How the power of the crowd will transform business
One revolution that’s in the making today is that of the crowd. There’s lot of literature around it but it hasn’t yet transformed business in the way i think it inevitably will.
The staffing industry today is a whopping $450 Bn market. Of that only a mere $1Bn has been captured online. That’s 0.2% penetration.
If we compare that with commerce which leads services, there’s somewhere between 10-15% of the total value of commerce transacted online today and that’s projected to increase to over 50% in the next decade.
In relative terms the market of eServices is where eCommerce was in 1996!
So there is little doubt that this will grow liver time. The question is how will it impact business? And why hasn’t it already taken off in a much bigger way
Well first its because businesses are stuck in old ways of doing business. Old habits die hard especially with larger businesses. Which is why those that have adopted the power of the crowd are the startup & tech communities and the SMB sector that’s more nimble
The real transformation however will come when that trickles up into corporate America.
And for that to happen there is still a lot of friction that needs to be removed to embrace mass adoption.
Just as the first wave in commerce was getting inventory online and building tools that allow that inventory to become discoverable and then deliverable, the same will happen with services.
Currently we are just at the phase of getting inventory online, making it discoverable and building workflows which are the equivalent of a distribution system in commerce. They get the stuff from provider to customer.
Unlike in commerce however where one distribution system can be leveraged to massive scale to deliver anything from a hair pin to a kitchen table in very much the same way, in services the difficulty is that bespoke workflows are needed across that spectrum of end deliverables.
The way a logo gets done online is not the same way a building or urban area is designed.
And I have no doubt that all work will have a touch point online and on mobile devices within a decade. They may not be executed 100% in the cloud but for sure the cloud will be leveraged to make the process smarter, more efficient and get a better result.
The reason i have no doubt this will happen is that it just delivers orders of magnitude value creation to the customer. And whenever that happens its like gravity. Water will trickily down the mountain eventually, how fast it gets to the sea will depend on how high the mountain is and the obstacles met on the way. But you cannot defy gravity for ever
So what lies ahead for eServices ?
I think that a portfolio of tools will become mainstream in business much like apps today that have in such a short time become indispensable to us, from Gmail to tools for perfuming surveys, managing our notes like Evernote, Skype and so much more
I believe that we will have a series of such tools that plug into the power of the crowd in the cloud in different ways. Its like having expertise on tap. You just turn it up when you need more and down when you don’t.
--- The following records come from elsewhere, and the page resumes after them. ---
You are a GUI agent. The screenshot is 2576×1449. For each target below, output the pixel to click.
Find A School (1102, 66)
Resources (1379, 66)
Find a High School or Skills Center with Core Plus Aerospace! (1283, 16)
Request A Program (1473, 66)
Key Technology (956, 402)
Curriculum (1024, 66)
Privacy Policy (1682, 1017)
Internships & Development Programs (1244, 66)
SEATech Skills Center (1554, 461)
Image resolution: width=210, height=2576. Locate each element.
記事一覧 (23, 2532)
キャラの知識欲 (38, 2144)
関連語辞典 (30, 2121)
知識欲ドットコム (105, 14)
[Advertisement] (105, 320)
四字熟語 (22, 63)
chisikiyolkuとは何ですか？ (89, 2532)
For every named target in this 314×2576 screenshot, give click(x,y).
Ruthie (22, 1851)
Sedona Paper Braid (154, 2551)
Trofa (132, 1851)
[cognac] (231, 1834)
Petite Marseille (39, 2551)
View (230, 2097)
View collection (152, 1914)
Today the accepted dogma is that online means cheaper. It’s associated with cost saving. That’s what the thesis for commerce was as well a decade ago. Now that’s shifted to convenience, diversity and speed. eCommerce companies are racing to go more hyper local, more real time and offline and online are converging.
These are trends that i think make a lot of sense and will happen in eServices as well. Hyper-locality, speed, diversity and convenience bundled together will bring 10x value generation to the customer to the point where price is irrelevant.
What are we at PeoplePerHour doing about this ?
Our business is entering a nice turning point today where its going from a startup to a sustainable, mature business, which is growing via network effects. It took us a good 5 years to get there
The next goal for us is to prove that we can deploy creative destruction in this space. Reinvent ourselves again and again so that we can lead by innovation. Develop all these tools that I mention above which are bound to be invented and bound to disrupt business.
This is no easy feat. But if it was it wouldn’t be so interesting. An easy challenge is not worth getting out of bed for.
2014 began with this goal in mind. And I feel reborn again. Ready for new products launches, new challenges, to reinvent and disrupt.